* [Try it] In the data below, one line contains "The image size is (632, 1568)." and a later one contains "Given: Sort using". Print both, with every line between them, exactly and alone.

* [Stored data]
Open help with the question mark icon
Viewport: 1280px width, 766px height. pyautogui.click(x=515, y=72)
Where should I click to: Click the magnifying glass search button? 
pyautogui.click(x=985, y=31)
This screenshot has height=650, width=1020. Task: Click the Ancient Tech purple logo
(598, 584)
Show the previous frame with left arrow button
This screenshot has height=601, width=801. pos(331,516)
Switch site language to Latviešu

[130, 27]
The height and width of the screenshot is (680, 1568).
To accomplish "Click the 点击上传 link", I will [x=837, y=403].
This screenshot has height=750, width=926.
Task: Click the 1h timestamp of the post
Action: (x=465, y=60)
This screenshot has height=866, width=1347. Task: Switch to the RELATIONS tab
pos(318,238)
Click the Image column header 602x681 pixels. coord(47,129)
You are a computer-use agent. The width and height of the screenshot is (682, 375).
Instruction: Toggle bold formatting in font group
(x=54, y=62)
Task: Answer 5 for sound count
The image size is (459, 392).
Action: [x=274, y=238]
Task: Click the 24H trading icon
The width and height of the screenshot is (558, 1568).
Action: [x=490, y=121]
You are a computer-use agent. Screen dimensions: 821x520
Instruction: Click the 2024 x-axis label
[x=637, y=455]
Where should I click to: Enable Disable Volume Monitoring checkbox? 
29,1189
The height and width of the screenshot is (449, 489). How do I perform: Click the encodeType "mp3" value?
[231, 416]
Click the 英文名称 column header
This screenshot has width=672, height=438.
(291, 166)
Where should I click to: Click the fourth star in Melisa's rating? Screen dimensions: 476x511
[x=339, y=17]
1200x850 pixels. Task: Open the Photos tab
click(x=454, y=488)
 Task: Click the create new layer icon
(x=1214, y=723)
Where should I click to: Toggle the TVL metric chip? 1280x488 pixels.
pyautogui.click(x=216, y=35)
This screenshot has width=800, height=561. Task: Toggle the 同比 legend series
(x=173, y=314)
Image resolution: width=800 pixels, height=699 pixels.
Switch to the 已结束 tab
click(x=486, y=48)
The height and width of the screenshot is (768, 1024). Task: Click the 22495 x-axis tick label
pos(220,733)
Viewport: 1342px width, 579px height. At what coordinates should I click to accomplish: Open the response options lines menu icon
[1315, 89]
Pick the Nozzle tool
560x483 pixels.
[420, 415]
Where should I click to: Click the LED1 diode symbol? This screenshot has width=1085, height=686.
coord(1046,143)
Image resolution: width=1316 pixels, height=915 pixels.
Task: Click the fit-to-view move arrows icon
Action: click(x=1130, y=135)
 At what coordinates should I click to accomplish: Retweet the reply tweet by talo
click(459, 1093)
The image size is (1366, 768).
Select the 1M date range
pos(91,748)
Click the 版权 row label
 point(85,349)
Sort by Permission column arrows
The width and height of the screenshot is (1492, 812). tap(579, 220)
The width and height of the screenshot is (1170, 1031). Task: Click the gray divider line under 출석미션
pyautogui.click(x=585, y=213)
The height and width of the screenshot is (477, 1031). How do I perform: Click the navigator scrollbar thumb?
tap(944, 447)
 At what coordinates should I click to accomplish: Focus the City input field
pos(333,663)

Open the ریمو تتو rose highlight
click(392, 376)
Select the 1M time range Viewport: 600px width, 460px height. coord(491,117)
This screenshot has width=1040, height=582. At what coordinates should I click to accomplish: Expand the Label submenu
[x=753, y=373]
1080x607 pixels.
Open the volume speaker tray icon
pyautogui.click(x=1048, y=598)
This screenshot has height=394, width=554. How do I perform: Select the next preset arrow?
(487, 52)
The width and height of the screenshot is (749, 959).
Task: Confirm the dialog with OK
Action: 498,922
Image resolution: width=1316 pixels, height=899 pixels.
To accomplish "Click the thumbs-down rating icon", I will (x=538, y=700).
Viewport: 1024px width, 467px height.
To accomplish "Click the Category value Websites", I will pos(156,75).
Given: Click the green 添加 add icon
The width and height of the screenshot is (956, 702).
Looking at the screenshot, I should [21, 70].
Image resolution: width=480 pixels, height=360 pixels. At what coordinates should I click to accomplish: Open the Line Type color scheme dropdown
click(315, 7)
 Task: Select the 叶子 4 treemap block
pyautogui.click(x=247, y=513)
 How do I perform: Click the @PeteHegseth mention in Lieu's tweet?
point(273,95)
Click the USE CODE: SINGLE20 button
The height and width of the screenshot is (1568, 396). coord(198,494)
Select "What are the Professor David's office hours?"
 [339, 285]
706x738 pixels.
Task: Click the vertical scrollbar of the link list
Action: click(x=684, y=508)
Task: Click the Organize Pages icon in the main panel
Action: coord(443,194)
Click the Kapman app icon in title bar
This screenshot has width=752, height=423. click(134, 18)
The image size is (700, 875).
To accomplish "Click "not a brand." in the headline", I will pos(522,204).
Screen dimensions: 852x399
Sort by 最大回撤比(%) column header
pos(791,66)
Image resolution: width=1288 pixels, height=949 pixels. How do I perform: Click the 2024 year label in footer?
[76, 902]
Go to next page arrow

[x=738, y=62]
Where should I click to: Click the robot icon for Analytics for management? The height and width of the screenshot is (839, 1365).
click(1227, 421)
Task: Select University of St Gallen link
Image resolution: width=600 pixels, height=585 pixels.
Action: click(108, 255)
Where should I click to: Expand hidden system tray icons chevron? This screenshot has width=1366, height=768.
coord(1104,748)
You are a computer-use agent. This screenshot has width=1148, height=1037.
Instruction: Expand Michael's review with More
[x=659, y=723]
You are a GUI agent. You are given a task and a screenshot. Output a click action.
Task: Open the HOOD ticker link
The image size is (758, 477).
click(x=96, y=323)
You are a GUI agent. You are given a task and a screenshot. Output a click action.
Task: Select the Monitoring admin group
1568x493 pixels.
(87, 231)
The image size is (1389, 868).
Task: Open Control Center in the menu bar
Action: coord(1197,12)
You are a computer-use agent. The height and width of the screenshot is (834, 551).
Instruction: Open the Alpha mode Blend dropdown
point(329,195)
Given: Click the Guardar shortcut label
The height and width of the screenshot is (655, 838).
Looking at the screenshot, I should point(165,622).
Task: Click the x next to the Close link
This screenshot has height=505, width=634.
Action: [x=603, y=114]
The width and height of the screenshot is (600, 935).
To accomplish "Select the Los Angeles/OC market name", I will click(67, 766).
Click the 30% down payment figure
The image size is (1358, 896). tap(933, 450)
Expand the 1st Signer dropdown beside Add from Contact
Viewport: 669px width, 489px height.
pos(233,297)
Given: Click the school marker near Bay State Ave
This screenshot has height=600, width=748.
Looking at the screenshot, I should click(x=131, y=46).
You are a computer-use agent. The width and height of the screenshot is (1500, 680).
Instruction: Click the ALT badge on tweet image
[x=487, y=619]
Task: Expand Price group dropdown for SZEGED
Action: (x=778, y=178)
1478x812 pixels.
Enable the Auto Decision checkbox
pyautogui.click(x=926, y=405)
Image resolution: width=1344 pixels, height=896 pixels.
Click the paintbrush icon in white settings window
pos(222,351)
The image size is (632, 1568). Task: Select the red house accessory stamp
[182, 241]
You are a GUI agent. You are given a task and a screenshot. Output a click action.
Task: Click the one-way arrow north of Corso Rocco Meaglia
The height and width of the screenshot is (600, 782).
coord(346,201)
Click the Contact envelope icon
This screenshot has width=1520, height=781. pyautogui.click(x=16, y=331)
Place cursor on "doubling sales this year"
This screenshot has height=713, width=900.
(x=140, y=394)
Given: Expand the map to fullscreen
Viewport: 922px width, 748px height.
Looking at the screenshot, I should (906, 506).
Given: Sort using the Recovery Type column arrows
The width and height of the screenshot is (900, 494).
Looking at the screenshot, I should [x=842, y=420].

* [Answer box]
The image size is (632, 1568). Task: Select the red house accessory stamp
[182, 241]
You are a GUI agent. You are given a task and a screenshot. Output a click action.
Task: Click the one-way arrow north of Corso Rocco Meaglia
The height and width of the screenshot is (600, 782).
coord(346,201)
Click the Contact envelope icon
This screenshot has width=1520, height=781. pyautogui.click(x=16, y=331)
Place cursor on "doubling sales this year"
This screenshot has height=713, width=900.
(x=140, y=394)
Given: Expand the map to fullscreen
Viewport: 922px width, 748px height.
Looking at the screenshot, I should (906, 506).
Given: Sort using the Recovery Type column arrows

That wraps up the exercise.